-- start DATA PROVIDED --
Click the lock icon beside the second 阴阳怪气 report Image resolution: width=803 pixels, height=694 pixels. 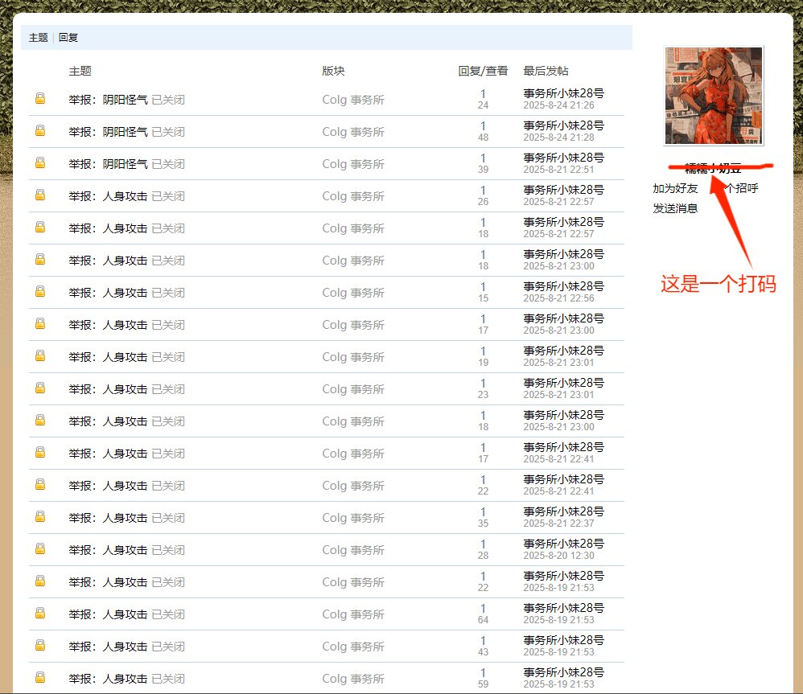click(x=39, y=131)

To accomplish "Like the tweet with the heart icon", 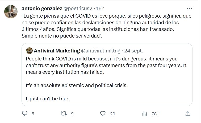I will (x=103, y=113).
-- end DATA PROVIDED --
-- start DATA PROVIDED --
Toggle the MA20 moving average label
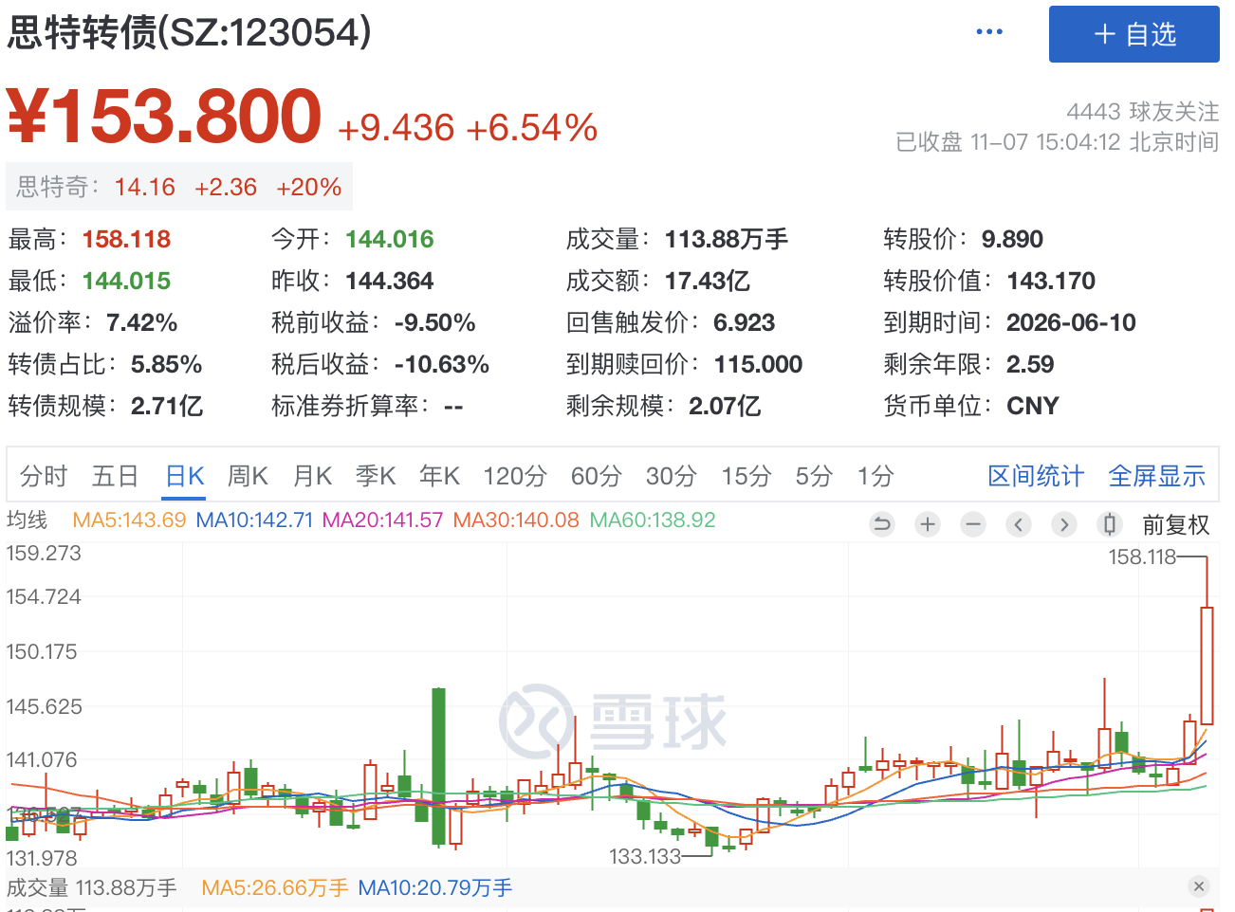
-- end DATA PROVIDED --
-- start DATA PROVIDED --
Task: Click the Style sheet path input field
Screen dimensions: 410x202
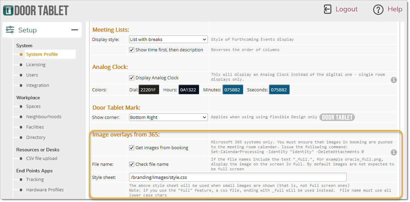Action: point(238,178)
-- end DATA PROVIDED --
TASK PROMPT: Please rewrite the data from the line with "Task: Click the Style sheet path input field" to the line with "Action: point(238,178)", swapping "input field" for "text box" and changing nothing else. Leave the pictures out of your answer.

THE OUTPUT:
Task: Click the Style sheet path text box
Screen dimensions: 410x202
Action: point(238,178)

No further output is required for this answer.